Hackey, Sneezy, and The Leaking Man

Posted: March 30, 2011 by sneakerporndiaries in Uncategorized

Over the past three days I’ve used just over a quarter of a bottle of hand sanitizer.

One of the owners of the company I work for has had a “cough” for about a week, maybe a little longer. I try to keep my distance, but there’s only so much room in a cube that’s really a rectangle with one viable exit…which happens to be blocked by said owner.  I’ve decided it’s unwise to alienate the owner.  If I’m careful I can hold my breath for a full sixty seconds when she’s near before I start flopping in the chair due to lack of oxygen.

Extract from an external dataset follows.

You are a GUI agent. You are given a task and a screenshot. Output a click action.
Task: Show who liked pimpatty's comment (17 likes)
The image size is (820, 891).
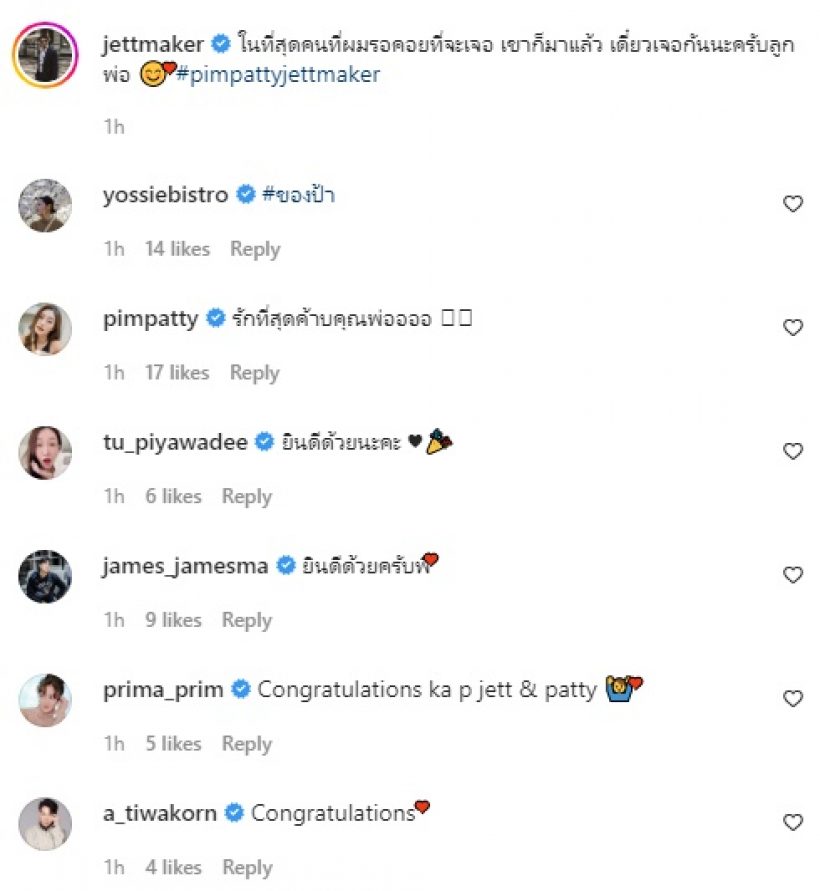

Since our part-time person (and my back-up) decided to just…leave…tossing six months of receivables notes into the trash on her way out the door, I’ve had to train a new part-time person in crash-course-fashion.  She’s got some head thing, sneezes a lot, and sounds like there’s a bag of cotton stuffed up her nose.  She’s like me in that she tends to talk a little with her hands (okay…I talk a LOT with my hands, and have brought grown men accidentally to their knees describing the widths of rivers across the United States).  Yesterday she yanked her hand out of one of her pockets, slinging a crumpled wad of Kleenex into the air…

…which promptly landed on my printer…

She swore it wasn’t used.

The best was our other IT director who happens to sit near my area, is deaf in one ear (makes for a great phone call), and has the most remarkable temper tantrums.  When he discovered my abilities to cruise around Microsoft Office and referred to me as a “Super User”, I just knew I would be in trouble.  He recently returned from a trip to the Bahamas this past Monday.  Along with a fresh sunburn (which left his face slightly swollen) he brought back presents.  A clogged head and blood red eyes.  Others in management sent him home sometime after he commented on his eyes being glued shut that morning.

He called his wife and made it very clear he was “sent home for the day…and he came BACK yesterday…moaning and complaining about how bad he felt.  And then he left again.

Like a bad boomerang he showed up just before I did this morning.  I asked how he was feeling.  “Three massive infections…eyes, ears, upper respiratory”.  Apparently he picked up the conjunctathingy in the swimming pool in the Bahamas.  Yes, ladies and gents…again, my argument for why I don’t do “Community Candy Bags” is once again strongly supported.  His doctor threatened to put him in the hospital…really?  Really?  Aaaaand you’re at the office…………WHY?

I was trapped in a meeting yesterday in between Hackey and Sneezy for four hours.  The Leaking Man decided to use my fax machine today just before I clocked out (putting himself between me and the only viable exit I could have accessed).  He thought it was amusing to blow air in my direction.

I gave enormous thought to how amusing it would be to douse him with Lysol and wrap him up with Clorox Clean-Ups.